Chemical reagent prepared by absorbing alkali metal into silica gel

In M-SG an alkali metal is absorbed into silica gel at elevated temperatures. The resulting black powder material is an effective reducing agent and safe to handle as opposed to the pure metal. The material can also be used as a desiccant and as a hydrogen source.

The metal is either sodium or a sodium–potassium alloy (Na_{2}K). The molten metal is mixed with silica gel under constant agitation at room temperature. This phase 0 material must be handled in an inert atmosphere. Heating phase 0 at 150 °C takes it to phase I. When this material is exposed to dry oxygen the reducing power is not affected. At further heating to 400 °C phase II can be handled safely in an ambient environment.

M-SG reductions: benzyl chloride reduction to bibenzyl, dibenzothiophene reduction to biphenyl and naphthalene reduction to dihydronaphthalene

The metal reacts with the silica gel in an exothermic reaction in which Na_{4}Si_{4} nanoparticles are formed. The powder reacts with water to form hydrogen.
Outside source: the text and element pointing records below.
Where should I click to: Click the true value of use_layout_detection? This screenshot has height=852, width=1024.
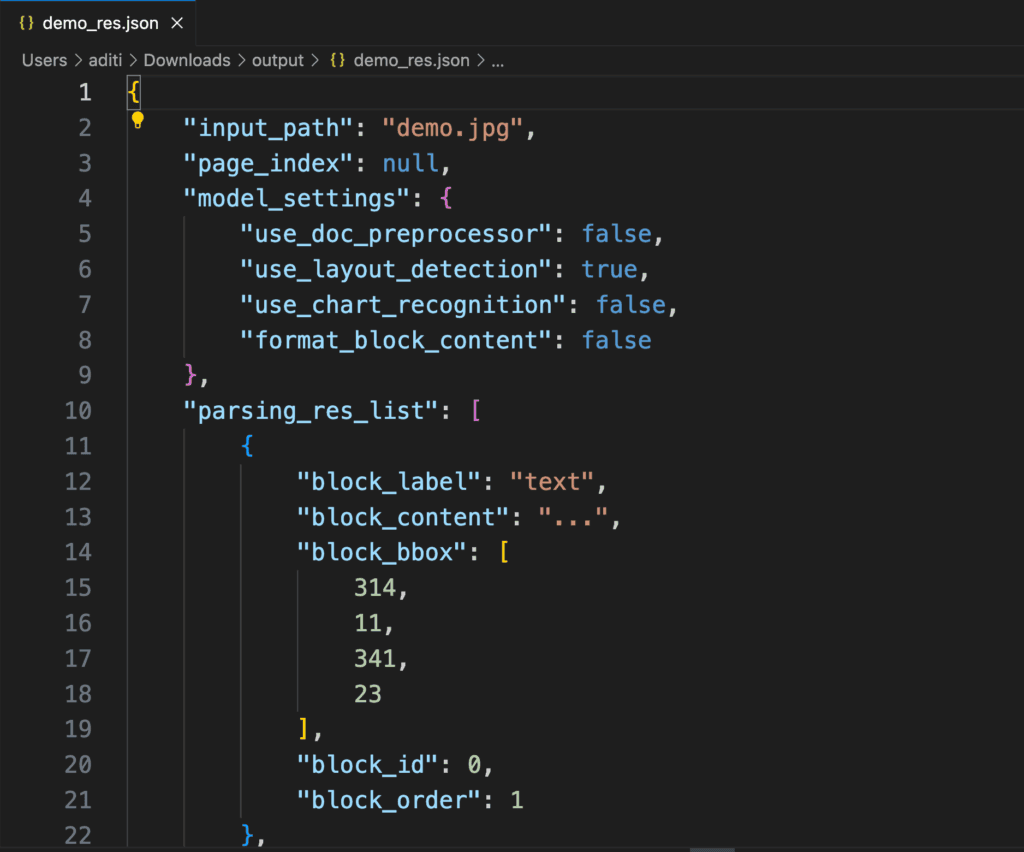click(x=609, y=269)
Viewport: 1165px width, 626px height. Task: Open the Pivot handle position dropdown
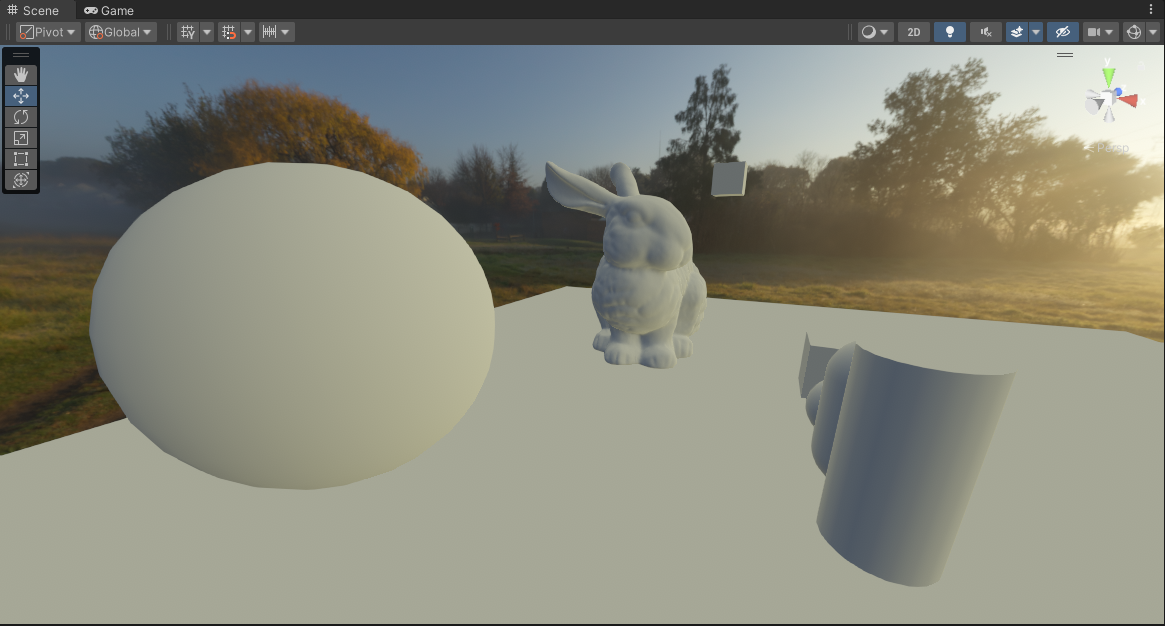click(48, 32)
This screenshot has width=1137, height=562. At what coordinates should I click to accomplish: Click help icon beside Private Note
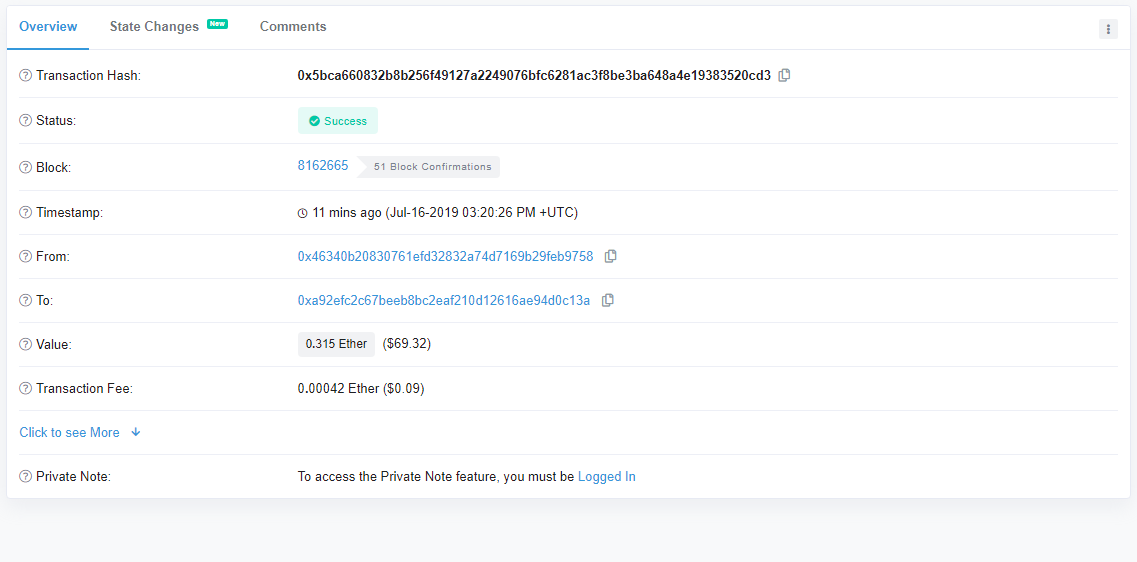tap(25, 476)
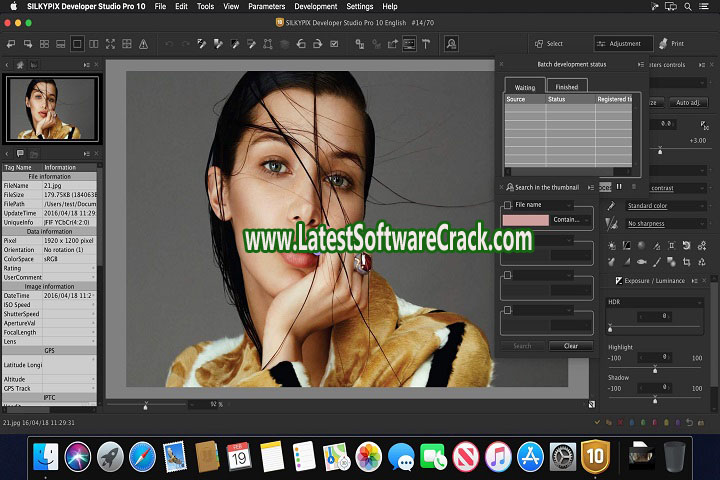This screenshot has height=480, width=720.
Task: Tick the second search condition checkbox
Action: coord(508,240)
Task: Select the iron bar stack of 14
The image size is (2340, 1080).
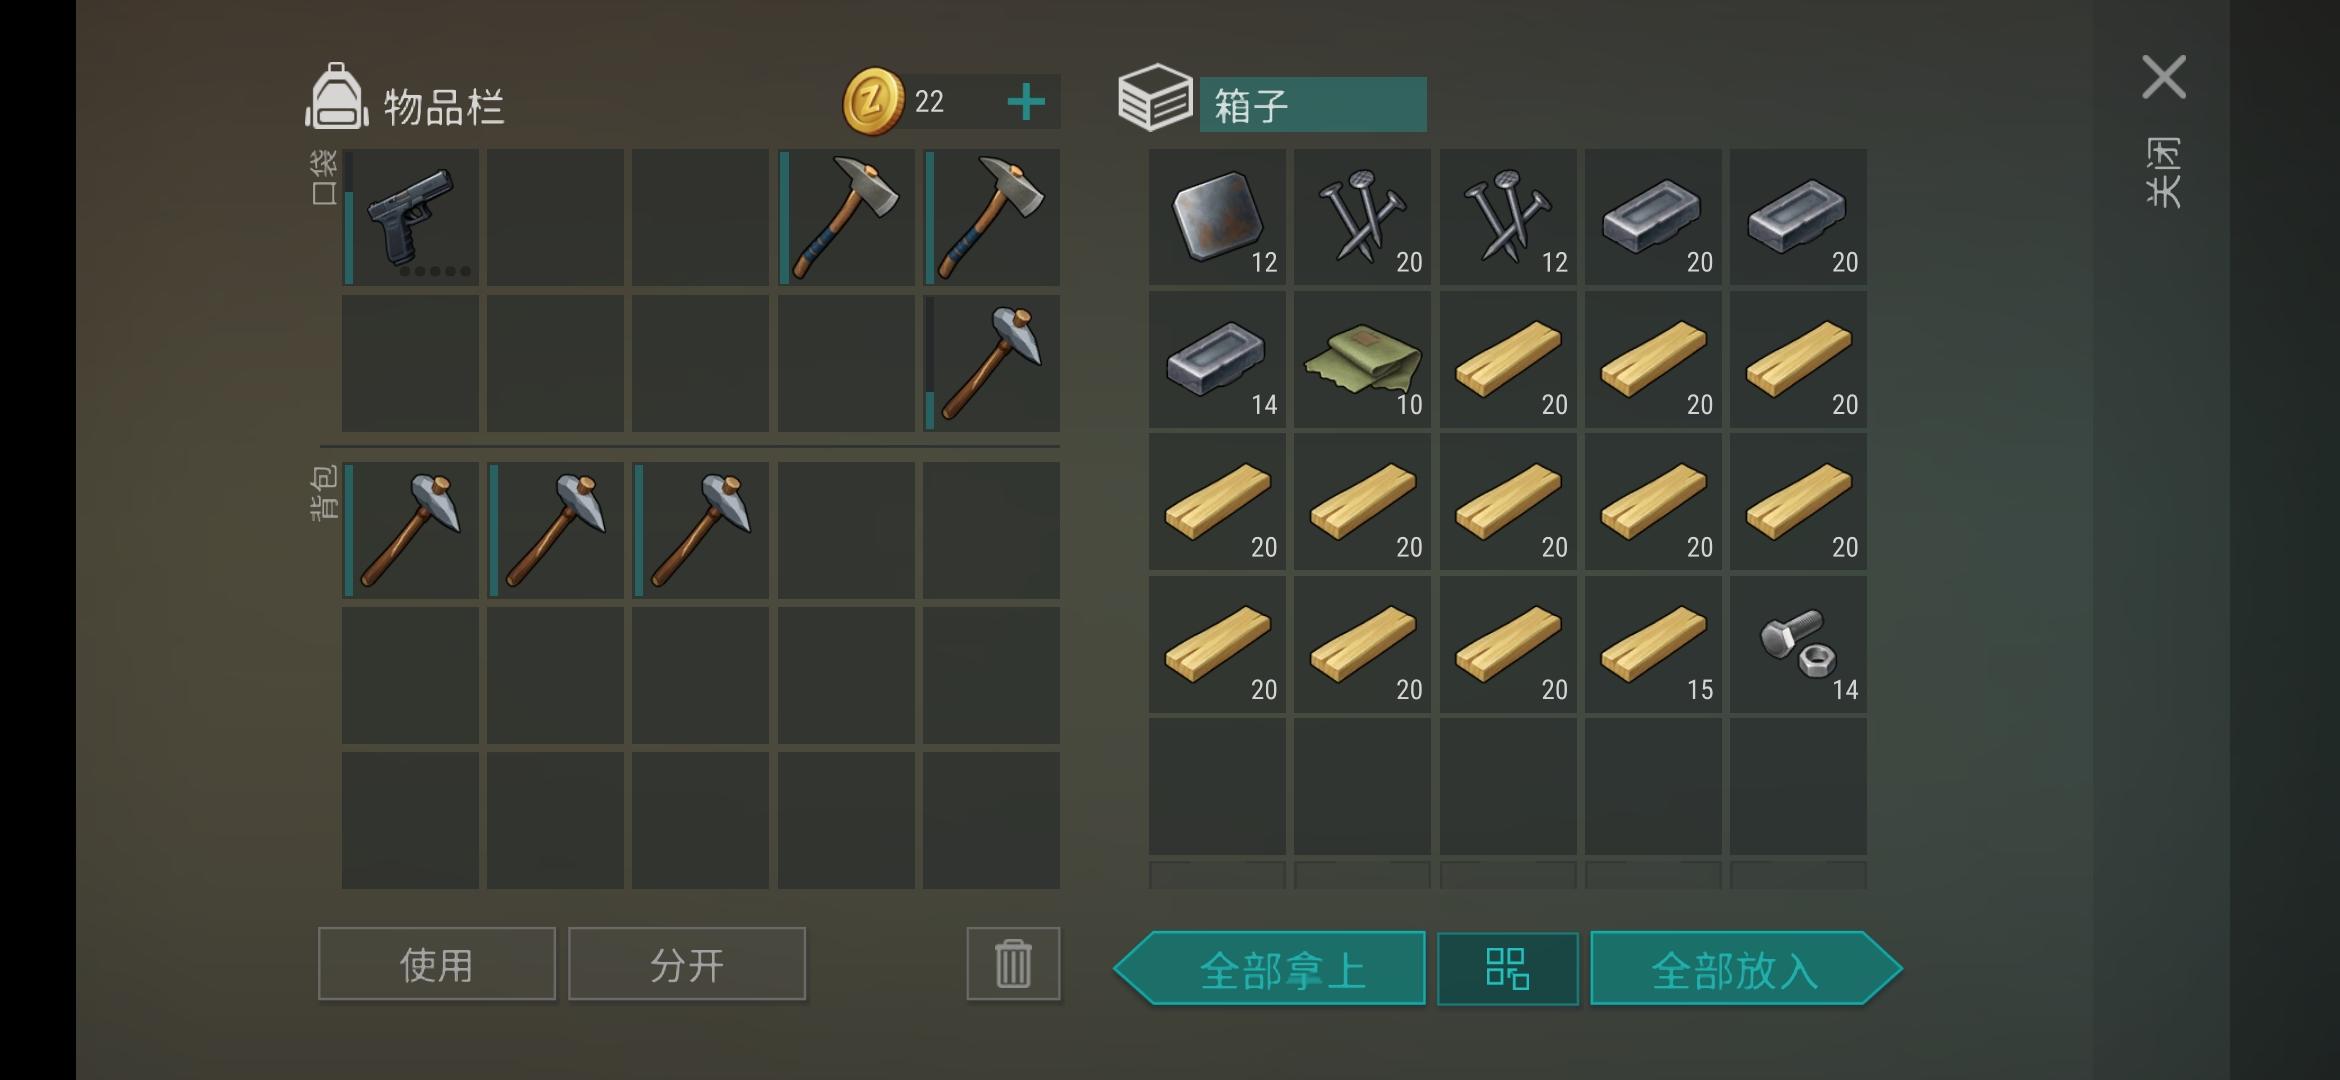Action: click(1217, 361)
Compounds such as biphenyl and naphthalene are reduced by the powder and form highly coloured radical anions. The powder can also be introduced in a column chromatography setup and eluted with organic reactants in order to probe the reducing power. The powder is mixed with additional (wet) silica gel which provides additional hydrogen. A Birch reduction of naphthalene takes 5 minutes elution time. The column converts benzyl chloride to bibenzyl in a Wurtz coupling and in a similar fashion dibenzothiophene is reduced to biphenyl.